Datos para una reflexión
Secretario delegación centro Instituto Español de Analistas de InversionesPesa en mi ánimo traer a colación un tema sobre el que tantos y buenos artículos se han publicado en días precedentes. Pero, en mi opinión, las cifras, independientemente del grado de escepticismo con que las acojamos, son expresión de una realidad, aunque a veces no lo sean de la realidad. Los datos y cifras que se recogen más abajo pretenden alcanzar el valor de lo puramente testimonial.
Las causas, o quizá mejor, la confluencia de circunstancias que han desembocado en una situación latente en el fondo, pero desconocida, al menos para mí, en la forma, han sido abordadas por todos aquellos que han tratado el tema previamente.
El gráfico que ilustra la evolución seguida por el número de acciones a la venta -según saldos de caja- de los siete primeros bancos muestra varios puntos de interés.
El movimiento -que pudiéramos denominar «venta a ultranza»- reúne estas notas:
a) Una concentración en el tiempo (siete sesiones de bolsa bastan para propulsar la oferta de niveles relativamente poco importantes al millón largo de acciones a la venta registrado el 30 de octubre).
b) Una más que notable intensidad. Obsérvese la pendiente de subida entre los días 19 y 23 de octubre (coeficiente multiplicador de la oferta 2,5) y la del viernes 26 a martes 30 (incremento de un 39%).

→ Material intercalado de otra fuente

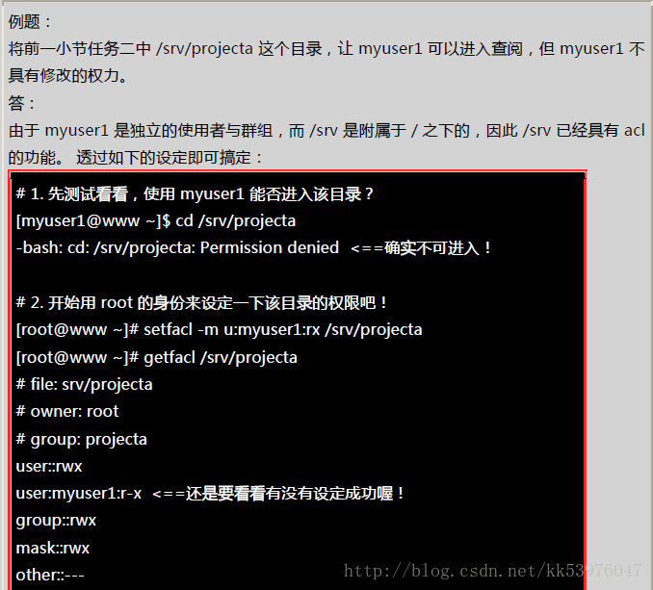Click the '# file: srv/projecta' output line
653x590 pixels.
(x=84, y=385)
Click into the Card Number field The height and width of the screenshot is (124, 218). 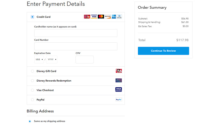(76, 46)
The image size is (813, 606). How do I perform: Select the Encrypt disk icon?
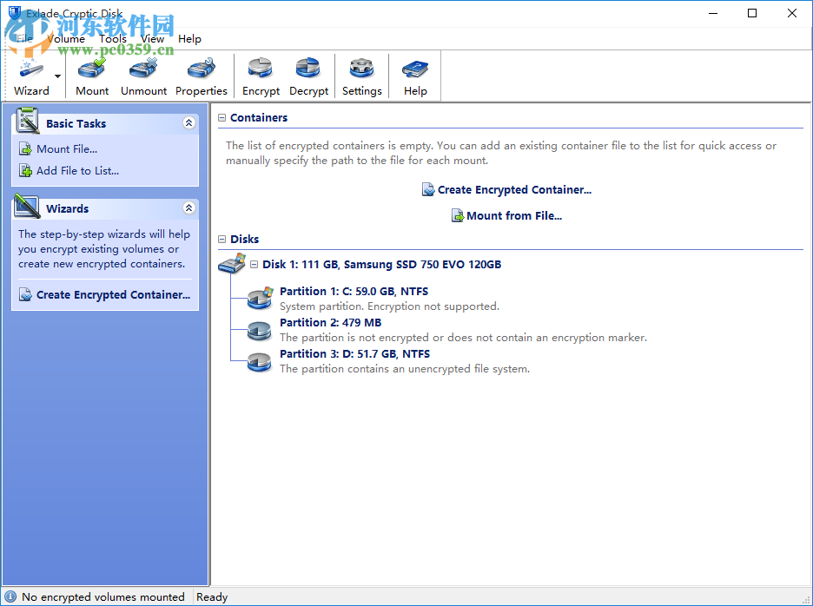261,69
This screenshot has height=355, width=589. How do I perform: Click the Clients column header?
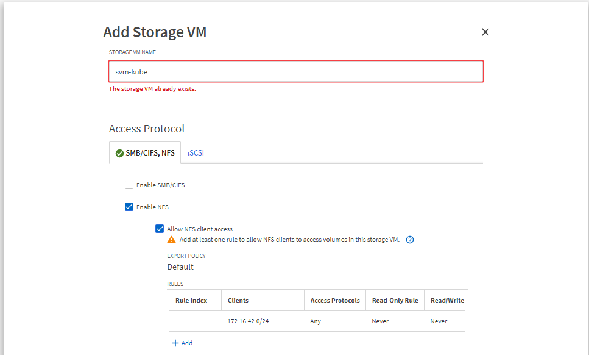point(238,301)
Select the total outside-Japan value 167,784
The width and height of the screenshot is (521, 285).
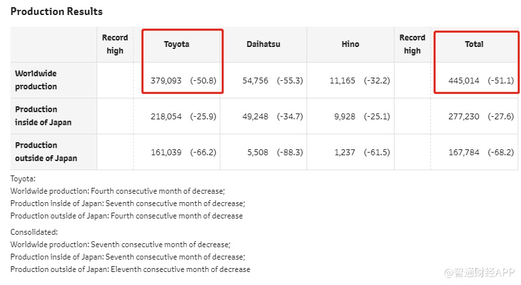(464, 153)
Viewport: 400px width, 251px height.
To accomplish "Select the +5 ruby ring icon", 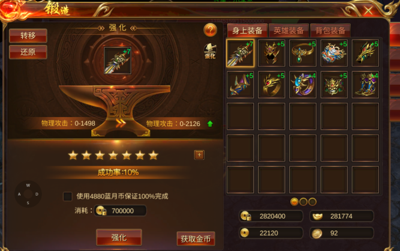I will pos(272,85).
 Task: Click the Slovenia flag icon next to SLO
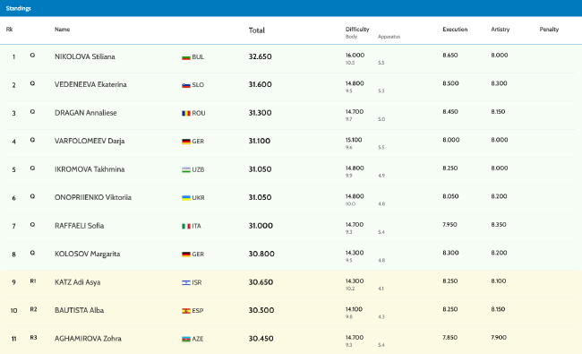click(186, 85)
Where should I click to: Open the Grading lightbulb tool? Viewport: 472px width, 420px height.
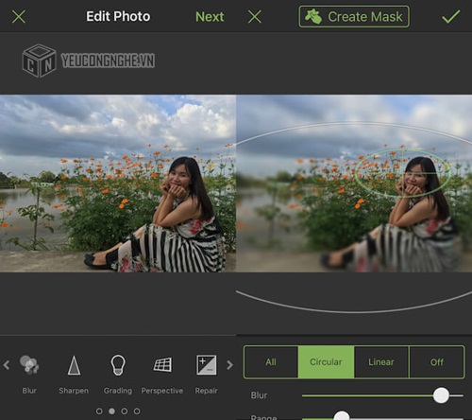coord(118,365)
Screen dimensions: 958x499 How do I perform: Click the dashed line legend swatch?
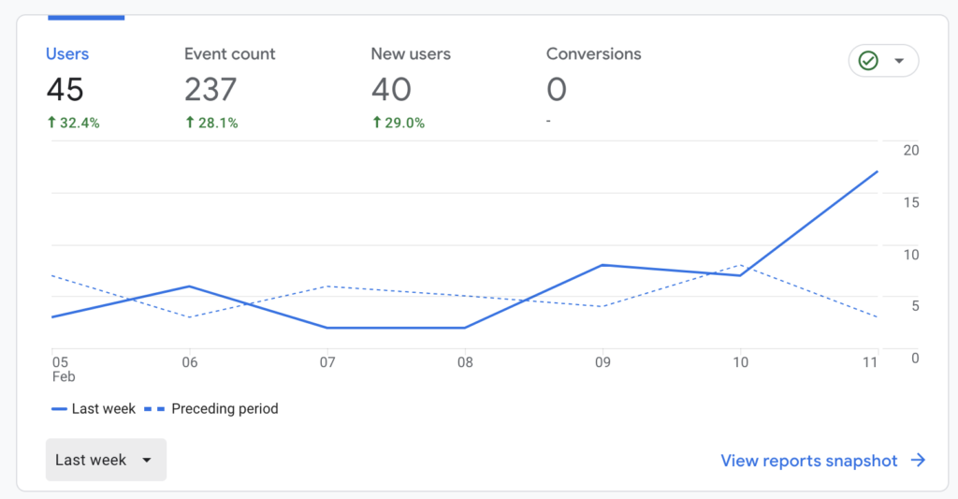point(155,409)
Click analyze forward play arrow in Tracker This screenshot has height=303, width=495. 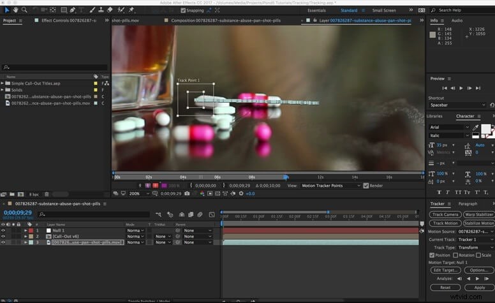(x=477, y=279)
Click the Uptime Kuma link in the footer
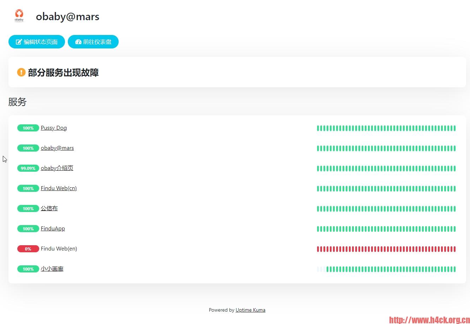The width and height of the screenshot is (470, 324). point(250,310)
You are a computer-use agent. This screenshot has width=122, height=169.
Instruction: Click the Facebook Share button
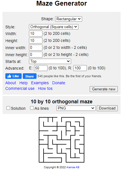click(30, 76)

c) Una actitud extremada en la forma de actuar, guiada por una especie de obsesión en la puesta de papel a la venta en desacuerdo, a poco que se conozca el mercado, con el deseo de enajenar, en las mejores condiciones posibles de volumen, ya que no de cambio. La consecuencia de todo ello ha sido la obturación del, por desgracia, no muy ancho canal de contratación.
d) Un giro en los acontecimientos, el 31 de octubre y el 1 de noviembre, seguido de una rapidísima dilución del papel a la venta. En el momento en que escribimos estas líneas, la oferta, en los siete primeros bancos, se encuentra situada en niveles verdaderamente modestos. Si fuerte fue la pendiente de subida en la oferta, no lo es menos la de bajada en estos últimos días.
Lo ocurrido parece acentuar más los rasgos de la emotividad que de la racionalidad. En cualquier caso, siembra la inquietud de su posible repetición y de la escasa capacidad de respuesta que brinda el mercado.